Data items
+-------+
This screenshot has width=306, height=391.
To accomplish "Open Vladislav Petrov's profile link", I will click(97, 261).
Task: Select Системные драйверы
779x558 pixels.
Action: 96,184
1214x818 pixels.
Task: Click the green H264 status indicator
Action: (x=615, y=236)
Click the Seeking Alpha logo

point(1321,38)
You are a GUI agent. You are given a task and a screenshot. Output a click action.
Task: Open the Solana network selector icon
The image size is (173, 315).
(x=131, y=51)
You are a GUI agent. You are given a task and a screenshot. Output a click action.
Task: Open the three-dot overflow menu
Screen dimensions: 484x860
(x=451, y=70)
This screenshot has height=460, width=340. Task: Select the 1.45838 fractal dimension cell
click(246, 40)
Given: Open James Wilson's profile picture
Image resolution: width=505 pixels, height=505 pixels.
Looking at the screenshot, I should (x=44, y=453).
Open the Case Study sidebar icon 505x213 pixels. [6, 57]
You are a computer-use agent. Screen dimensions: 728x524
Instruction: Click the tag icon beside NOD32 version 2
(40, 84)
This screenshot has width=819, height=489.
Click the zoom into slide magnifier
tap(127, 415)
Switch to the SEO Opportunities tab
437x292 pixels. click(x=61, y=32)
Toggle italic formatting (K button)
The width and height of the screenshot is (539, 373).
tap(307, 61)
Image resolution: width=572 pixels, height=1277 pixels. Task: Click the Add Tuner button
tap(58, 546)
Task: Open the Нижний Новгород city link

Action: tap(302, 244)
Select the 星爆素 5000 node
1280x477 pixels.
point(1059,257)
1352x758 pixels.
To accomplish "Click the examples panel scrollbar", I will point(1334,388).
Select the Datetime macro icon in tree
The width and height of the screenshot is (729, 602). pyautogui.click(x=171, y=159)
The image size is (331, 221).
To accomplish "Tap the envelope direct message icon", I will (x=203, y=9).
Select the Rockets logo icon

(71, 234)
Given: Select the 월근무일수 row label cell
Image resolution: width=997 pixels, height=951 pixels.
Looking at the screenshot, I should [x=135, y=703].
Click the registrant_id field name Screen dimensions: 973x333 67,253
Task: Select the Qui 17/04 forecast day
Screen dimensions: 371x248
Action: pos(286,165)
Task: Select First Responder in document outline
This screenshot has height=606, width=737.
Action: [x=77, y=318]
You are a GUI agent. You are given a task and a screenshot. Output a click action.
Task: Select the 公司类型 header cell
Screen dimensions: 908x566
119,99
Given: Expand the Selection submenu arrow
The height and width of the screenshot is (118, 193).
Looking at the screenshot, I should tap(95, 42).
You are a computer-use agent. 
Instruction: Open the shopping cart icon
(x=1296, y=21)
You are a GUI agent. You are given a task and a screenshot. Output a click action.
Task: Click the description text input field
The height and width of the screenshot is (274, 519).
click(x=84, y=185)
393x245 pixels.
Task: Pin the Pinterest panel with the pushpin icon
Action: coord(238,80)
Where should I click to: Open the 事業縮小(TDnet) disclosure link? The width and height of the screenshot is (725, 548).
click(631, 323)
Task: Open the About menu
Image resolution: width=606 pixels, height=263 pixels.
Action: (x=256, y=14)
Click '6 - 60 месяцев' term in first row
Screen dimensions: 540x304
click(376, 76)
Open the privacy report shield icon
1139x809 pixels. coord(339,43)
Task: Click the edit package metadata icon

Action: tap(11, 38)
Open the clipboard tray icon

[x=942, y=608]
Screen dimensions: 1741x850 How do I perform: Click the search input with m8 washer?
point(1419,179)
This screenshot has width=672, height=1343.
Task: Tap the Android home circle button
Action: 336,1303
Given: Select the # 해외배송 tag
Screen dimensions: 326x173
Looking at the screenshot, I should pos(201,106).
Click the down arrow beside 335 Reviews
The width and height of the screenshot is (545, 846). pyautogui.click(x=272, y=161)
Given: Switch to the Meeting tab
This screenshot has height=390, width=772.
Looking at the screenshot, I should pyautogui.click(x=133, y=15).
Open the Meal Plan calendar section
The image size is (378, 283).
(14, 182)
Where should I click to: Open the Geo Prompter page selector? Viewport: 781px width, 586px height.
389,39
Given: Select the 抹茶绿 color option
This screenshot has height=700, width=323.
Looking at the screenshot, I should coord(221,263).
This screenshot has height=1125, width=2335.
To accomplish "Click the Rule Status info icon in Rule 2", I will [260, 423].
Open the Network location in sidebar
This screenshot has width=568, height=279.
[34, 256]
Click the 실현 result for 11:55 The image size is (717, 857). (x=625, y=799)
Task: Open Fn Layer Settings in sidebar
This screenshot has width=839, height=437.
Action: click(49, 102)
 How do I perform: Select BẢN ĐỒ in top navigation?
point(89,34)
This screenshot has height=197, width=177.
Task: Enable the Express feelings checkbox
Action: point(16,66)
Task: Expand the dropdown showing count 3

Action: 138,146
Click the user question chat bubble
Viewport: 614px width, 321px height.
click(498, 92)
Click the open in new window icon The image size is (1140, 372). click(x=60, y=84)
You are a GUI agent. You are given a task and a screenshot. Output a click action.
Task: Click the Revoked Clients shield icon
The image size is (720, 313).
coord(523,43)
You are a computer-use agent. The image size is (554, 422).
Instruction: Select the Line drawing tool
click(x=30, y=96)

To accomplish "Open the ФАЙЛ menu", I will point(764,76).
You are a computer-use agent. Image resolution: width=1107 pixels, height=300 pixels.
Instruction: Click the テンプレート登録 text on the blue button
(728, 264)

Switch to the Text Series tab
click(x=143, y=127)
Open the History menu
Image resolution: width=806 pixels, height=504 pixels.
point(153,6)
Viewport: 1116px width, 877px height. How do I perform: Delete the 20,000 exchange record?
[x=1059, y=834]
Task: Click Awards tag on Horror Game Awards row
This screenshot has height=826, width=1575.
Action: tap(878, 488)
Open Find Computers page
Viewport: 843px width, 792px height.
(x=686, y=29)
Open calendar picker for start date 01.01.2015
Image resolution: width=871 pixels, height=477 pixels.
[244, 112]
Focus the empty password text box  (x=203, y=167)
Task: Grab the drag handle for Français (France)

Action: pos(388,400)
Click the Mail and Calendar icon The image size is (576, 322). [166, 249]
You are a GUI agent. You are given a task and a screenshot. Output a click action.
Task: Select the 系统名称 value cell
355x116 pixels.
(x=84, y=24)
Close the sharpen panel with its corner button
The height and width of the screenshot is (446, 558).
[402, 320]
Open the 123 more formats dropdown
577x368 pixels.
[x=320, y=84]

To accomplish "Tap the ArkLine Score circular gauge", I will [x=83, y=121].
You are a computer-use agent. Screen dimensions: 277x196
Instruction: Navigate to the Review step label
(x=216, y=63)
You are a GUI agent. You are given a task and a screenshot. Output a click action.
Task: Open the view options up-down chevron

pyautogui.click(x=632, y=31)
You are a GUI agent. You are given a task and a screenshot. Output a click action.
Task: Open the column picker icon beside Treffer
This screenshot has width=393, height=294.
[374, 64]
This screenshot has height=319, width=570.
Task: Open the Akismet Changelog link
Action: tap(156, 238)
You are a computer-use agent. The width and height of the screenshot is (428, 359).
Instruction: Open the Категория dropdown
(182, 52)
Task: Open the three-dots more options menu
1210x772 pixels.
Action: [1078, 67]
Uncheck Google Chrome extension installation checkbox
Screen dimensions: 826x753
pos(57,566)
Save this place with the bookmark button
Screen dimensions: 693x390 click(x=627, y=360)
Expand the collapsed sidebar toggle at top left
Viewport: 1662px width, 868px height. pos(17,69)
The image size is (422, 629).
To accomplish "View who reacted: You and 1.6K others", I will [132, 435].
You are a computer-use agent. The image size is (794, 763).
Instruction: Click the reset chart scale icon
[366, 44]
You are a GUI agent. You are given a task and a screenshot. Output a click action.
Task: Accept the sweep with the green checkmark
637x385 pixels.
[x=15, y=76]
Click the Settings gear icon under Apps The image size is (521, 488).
+-------+
- **TASK DIRECTIONS**
Lines holding "profile": give how many there are in the entries above, and nothing more.

- **OUTPUT BELOW**
2